I have a tableview that displays a list of objects of type String, using Core Data, where the user can keep adding new objects to that same table. There´s one limitation, though, which is not allow to add duplicates. I managed to avoid duplicates that are the same for example: "Bank"/"Bank". Problem is I also need to block duplicates like this: "Bank"/"bAnk" or "Bank"/"BAnk" and so on, but I have no idea of how to do this.
Here is my code:
func checkDuplicates(catName: String) -> Bool {
let appDelegate = UIApplication.sharedApplication().delegate as!
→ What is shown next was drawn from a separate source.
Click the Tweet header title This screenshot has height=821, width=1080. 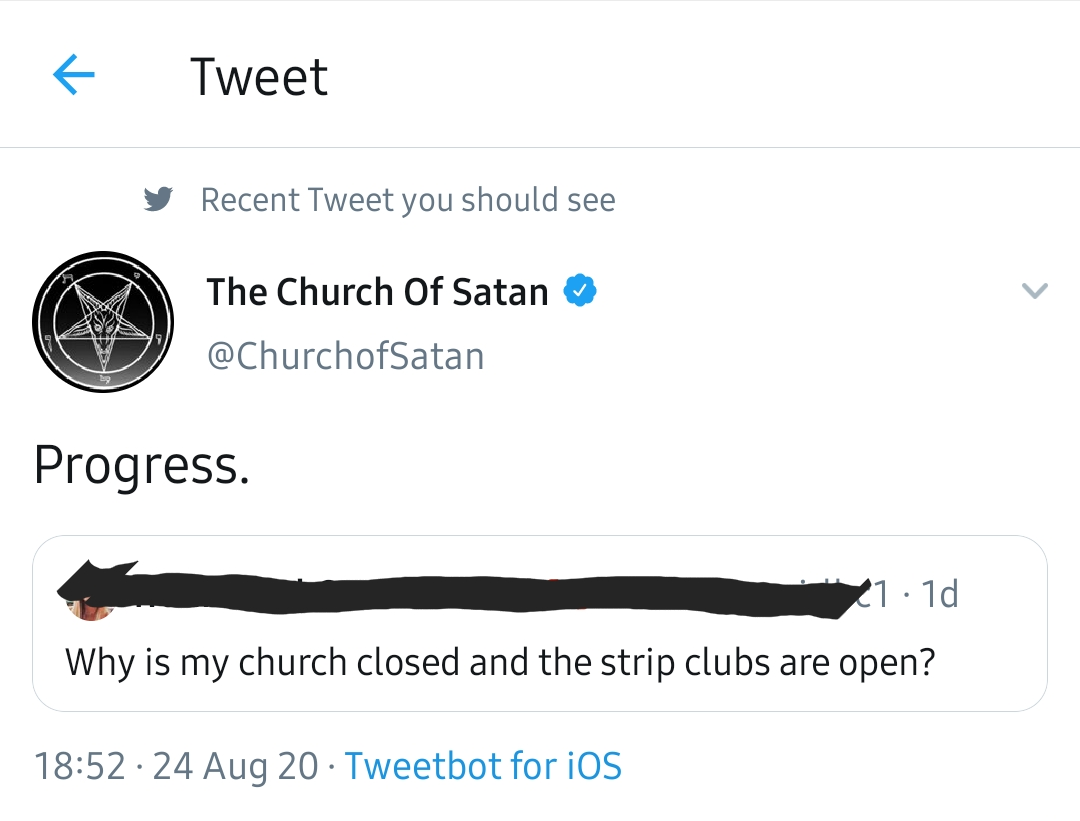point(259,77)
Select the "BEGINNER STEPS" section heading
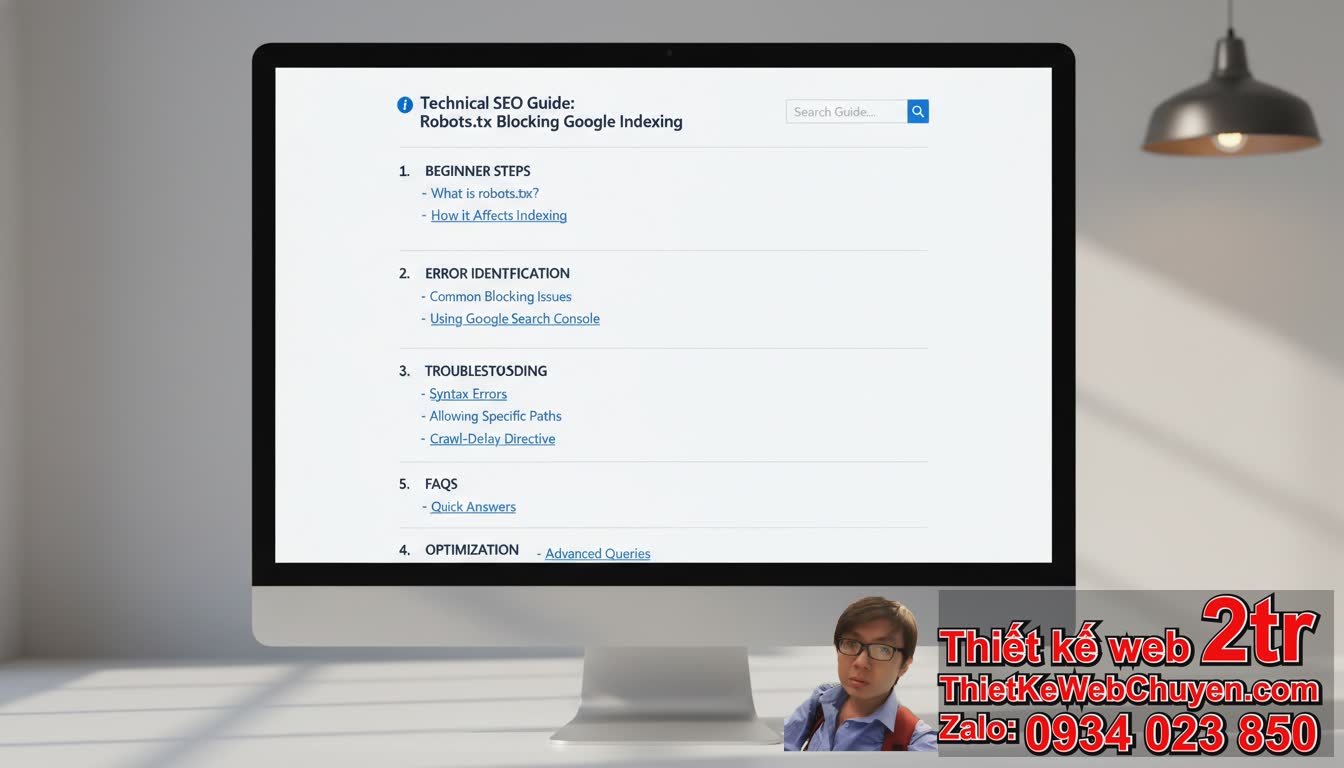 477,171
AppDelegate
let managedContext = appDelegate.managedObjectContext
var contents = [NSManagedObject]()
var items = [String]()
let fetchRequest = NSFetchRequest(entityName: "Categories")
do {
let results = try managedContext.executeFetchRequest(fetchRequest)
contents = results as! [Items]
for item in contents {
items.append(item.valueForKey("name") as! String)
}
} catch {
print("error")
}
if items.contains(catName) {
return true
}
return false
}
It returns a Bool so that when it returns a duplicate I display an Alert telling the user he can add a duplicate.
So anyone can help my with this?
There is no need to fetch all objects in order to check for existing Core Data objects. You can create a fetch request with a predicate which searches for objects with the given name:
let fetchRequest = NSFetchRequest(entityName: "Categories")
fetchRequest.predicate = NSPredicate(format: "name ==[c] %@", catName)
Here ==[c]
stands for case-insensitive comparison.
An in fact you don't have to fetch objects at all. You can
check for matching objects with countForFetchRequest()
:
var error : NSError? = nil
let count = managedContext.countForFetchRequest(fetchRequest, error: &error)
if count == NSNotFound {
print("error:", error!.localizedDescription)
return false
} else if count >= 1 {
return true
} else {
return false
}
This is much more effective because the fetch request is executed as a "SELECT COUNT ..." query on the SQLite level, without fetching the objects into memory.